本屋を見つけるとたいして用もないのに、「何かあるんじゃないか」とふらり立ち寄ってしまう。昨日も本屋に立ち寄ってしまった。そこでは、正面入り口付近で科学フェア的な何かが催されていて、明らかに書店員さん達の手で彩られたカラフルな陳列に、まんまと引き寄せられてしまった。
見てみると「なにこれ。今の子どもたちはこんなに面白い児童書を読んでるの?」と驚くことしばしで、インターネットの検索だと出会えなかったであろう分野だった。
予期せぬことは素晴らしい。そう、だから本屋がなくなっては困るのだ。
そういえば昔写真展に行った帰りに、六本木の青山ブックセンターに立ち寄り、その本屋の奥の奥にある写真集コーナーで片っ端から次から次へと写真集を読み漁っていたら、ふと背の高い欧米の男性と目があった。
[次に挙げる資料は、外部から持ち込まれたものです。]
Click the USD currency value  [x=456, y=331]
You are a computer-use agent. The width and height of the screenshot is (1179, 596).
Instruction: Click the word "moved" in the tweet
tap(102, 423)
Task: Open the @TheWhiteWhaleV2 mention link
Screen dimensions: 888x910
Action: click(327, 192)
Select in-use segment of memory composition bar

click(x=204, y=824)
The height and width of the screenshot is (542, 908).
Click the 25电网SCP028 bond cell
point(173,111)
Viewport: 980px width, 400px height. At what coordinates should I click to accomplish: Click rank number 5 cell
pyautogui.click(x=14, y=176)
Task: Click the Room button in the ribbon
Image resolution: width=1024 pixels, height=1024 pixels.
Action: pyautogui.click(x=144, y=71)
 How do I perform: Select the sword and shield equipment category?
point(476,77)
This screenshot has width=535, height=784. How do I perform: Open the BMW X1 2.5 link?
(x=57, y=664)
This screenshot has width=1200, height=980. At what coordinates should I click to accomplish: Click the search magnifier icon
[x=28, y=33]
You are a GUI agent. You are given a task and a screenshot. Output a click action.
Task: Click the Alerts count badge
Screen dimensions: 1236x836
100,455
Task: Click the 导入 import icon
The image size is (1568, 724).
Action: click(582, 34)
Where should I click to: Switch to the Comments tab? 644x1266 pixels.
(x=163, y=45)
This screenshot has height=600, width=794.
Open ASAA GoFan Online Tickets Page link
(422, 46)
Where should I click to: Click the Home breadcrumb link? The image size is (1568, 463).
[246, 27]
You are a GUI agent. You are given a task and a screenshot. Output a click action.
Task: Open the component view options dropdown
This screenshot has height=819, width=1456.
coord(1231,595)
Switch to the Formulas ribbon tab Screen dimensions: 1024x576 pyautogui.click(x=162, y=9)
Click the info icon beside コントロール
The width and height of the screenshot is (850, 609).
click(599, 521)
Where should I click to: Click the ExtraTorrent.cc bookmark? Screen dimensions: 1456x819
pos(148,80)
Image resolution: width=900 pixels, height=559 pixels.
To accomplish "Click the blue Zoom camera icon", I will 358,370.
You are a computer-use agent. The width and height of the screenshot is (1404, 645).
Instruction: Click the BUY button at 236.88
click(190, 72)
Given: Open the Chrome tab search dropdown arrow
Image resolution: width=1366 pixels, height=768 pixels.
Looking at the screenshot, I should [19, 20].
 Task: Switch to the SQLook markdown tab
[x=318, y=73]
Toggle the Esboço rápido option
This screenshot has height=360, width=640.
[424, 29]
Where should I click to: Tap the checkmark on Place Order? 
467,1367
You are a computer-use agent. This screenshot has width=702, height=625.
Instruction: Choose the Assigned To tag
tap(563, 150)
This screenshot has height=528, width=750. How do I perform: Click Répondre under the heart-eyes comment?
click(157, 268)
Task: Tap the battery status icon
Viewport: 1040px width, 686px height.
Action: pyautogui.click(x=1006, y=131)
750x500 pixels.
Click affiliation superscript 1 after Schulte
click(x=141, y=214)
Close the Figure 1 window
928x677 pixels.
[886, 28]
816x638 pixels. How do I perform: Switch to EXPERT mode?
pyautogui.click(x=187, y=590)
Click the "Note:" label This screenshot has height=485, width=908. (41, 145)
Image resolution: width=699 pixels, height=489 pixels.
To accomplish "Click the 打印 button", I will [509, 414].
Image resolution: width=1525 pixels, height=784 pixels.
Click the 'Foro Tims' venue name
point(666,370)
「ちょっと夢中になりすぎたかな」と恥ずかしくなって微笑んだら、おもむろに海外写真家の超絶分厚い写真集を手渡された。Try it!と言われて受け取ったそれは、アート風の装丁ではあるものの、女性ヌード写真集で初対面の男性から受け取るものとしてはなんとも言えない気持ちになった。
「え、なんだろ写真撮った本人なのかな。俺の写真かっこいいからみて的な?って多分違うな」「純粋に俺のオススメの写真家のやつってこと?」「いやはや荒手のセクハラなんかな。そうだったら新しいな」などとくだらないツッコミを頭の中でぐるぐるしながら、彼の見ていないところでそっと、受け取った写真集を棚に戻した。さすが六本木面白いな、本屋ってこんなことも起きるんだなと思った。そんな六本木の青山ブックセンターは2018年6月25日に38年の歴史に幕を下ろした。とても大好きな場所だった。
予想外の出来事は素晴らしい。そう、だから本屋がなくなっては困るのだ。
形ある本を囲んでそれぞれが足を運ぶ。知らない者同士がうっかり同じ本を手にしてしまって「あ、すみません」みたいな出会いが、多分どこかで生まれる場所だ。ノッティングヒルだけじゃない、世界中のどこかで。